### [Information]
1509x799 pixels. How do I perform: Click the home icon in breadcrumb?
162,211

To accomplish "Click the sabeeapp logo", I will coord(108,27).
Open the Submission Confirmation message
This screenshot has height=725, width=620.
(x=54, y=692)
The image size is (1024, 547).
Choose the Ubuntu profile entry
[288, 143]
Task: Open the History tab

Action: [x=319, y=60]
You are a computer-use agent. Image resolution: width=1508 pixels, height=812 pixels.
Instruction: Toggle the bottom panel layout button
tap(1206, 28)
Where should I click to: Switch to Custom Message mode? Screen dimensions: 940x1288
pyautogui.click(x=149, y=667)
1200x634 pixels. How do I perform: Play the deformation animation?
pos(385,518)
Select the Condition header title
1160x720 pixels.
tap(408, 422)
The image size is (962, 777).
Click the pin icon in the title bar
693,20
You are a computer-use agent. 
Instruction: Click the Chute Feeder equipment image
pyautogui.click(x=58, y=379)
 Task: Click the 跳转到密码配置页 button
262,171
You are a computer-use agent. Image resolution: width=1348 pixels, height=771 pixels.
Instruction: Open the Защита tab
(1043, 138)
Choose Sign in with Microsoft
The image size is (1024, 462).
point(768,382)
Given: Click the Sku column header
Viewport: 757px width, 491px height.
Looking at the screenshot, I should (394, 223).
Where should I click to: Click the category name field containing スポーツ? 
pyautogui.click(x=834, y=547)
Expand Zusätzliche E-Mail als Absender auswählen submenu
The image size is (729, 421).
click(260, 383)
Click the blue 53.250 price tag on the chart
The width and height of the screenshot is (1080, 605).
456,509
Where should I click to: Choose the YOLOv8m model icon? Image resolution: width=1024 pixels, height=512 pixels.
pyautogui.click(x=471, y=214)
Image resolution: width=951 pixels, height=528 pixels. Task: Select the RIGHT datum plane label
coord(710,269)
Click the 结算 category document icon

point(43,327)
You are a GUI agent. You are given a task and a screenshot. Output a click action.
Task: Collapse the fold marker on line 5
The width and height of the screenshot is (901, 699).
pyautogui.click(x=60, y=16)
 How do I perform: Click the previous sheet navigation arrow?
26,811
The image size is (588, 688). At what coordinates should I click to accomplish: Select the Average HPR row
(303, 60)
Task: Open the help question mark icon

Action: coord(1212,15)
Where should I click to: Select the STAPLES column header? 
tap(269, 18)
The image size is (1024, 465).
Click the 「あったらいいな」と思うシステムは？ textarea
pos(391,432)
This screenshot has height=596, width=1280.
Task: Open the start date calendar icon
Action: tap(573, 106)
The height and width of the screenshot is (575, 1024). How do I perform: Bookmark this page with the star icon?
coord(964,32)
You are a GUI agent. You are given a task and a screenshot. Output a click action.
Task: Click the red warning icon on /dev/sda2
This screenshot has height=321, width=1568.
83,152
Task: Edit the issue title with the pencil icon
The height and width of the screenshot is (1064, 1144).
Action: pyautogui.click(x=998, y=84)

### [What is required]
Reproduce each entry precisely, so that nothing differs from the original.

### [Answer]
1509x799 pixels. How do I perform: Click the home icon in breadcrumb?
162,211

To accomplish "Click the sabeeapp logo", I will coord(108,27).
Open the Submission Confirmation message
This screenshot has height=725, width=620.
(x=54, y=692)
The image size is (1024, 547).
Choose the Ubuntu profile entry
[288, 143]
Task: Open the History tab

Action: [x=319, y=60]
You are a computer-use agent. Image resolution: width=1508 pixels, height=812 pixels.
Instruction: Toggle the bottom panel layout button
tap(1206, 28)
Where should I click to: Switch to Custom Message mode? Screen dimensions: 940x1288
pyautogui.click(x=149, y=667)
1200x634 pixels. How do I perform: Play the deformation animation?
pos(385,518)
Select the Condition header title
1160x720 pixels.
tap(408, 422)
The image size is (962, 777).
Click the pin icon in the title bar
693,20
You are a computer-use agent. 
Instruction: Click the Chute Feeder equipment image
pyautogui.click(x=58, y=379)
 Task: Click the 跳转到密码配置页 button
262,171
You are a computer-use agent. Image resolution: width=1348 pixels, height=771 pixels.
Instruction: Open the Защита tab
(1043, 138)
Choose Sign in with Microsoft
The image size is (1024, 462).
point(768,382)
Given: Click the Sku column header
Viewport: 757px width, 491px height.
Looking at the screenshot, I should (394, 223).
Where should I click to: Click the category name field containing スポーツ? 
pyautogui.click(x=834, y=547)
Expand Zusätzliche E-Mail als Absender auswählen submenu
The image size is (729, 421).
click(260, 383)
Click the blue 53.250 price tag on the chart
The width and height of the screenshot is (1080, 605).
456,509
Where should I click to: Choose the YOLOv8m model icon? Image resolution: width=1024 pixels, height=512 pixels.
pyautogui.click(x=471, y=214)
Image resolution: width=951 pixels, height=528 pixels. Task: Select the RIGHT datum plane label
coord(710,269)
Click the 结算 category document icon

point(43,327)
You are a GUI agent. You are given a task and a screenshot. Output a click action.
Task: Collapse the fold marker on line 5
The width and height of the screenshot is (901, 699).
pyautogui.click(x=60, y=16)
 How do I perform: Click the previous sheet navigation arrow?
26,811
The image size is (588, 688). At what coordinates should I click to accomplish: Select the Average HPR row
(303, 60)
Task: Open the help question mark icon

Action: coord(1212,15)
Where should I click to: Select the STAPLES column header? 
tap(269, 18)
The image size is (1024, 465).
Click the 「あったらいいな」と思うシステムは？ textarea
pos(391,432)
This screenshot has height=596, width=1280.
Task: Open the start date calendar icon
Action: tap(573, 106)
The height and width of the screenshot is (575, 1024). How do I perform: Bookmark this page with the star icon?
coord(964,32)
You are a GUI agent. You are given a task and a screenshot. Output a click action.
Task: Click the red warning icon on /dev/sda2
This screenshot has height=321, width=1568.
83,152
Task: Edit the issue title with the pencil icon
The height and width of the screenshot is (1064, 1144).
Action: pyautogui.click(x=998, y=84)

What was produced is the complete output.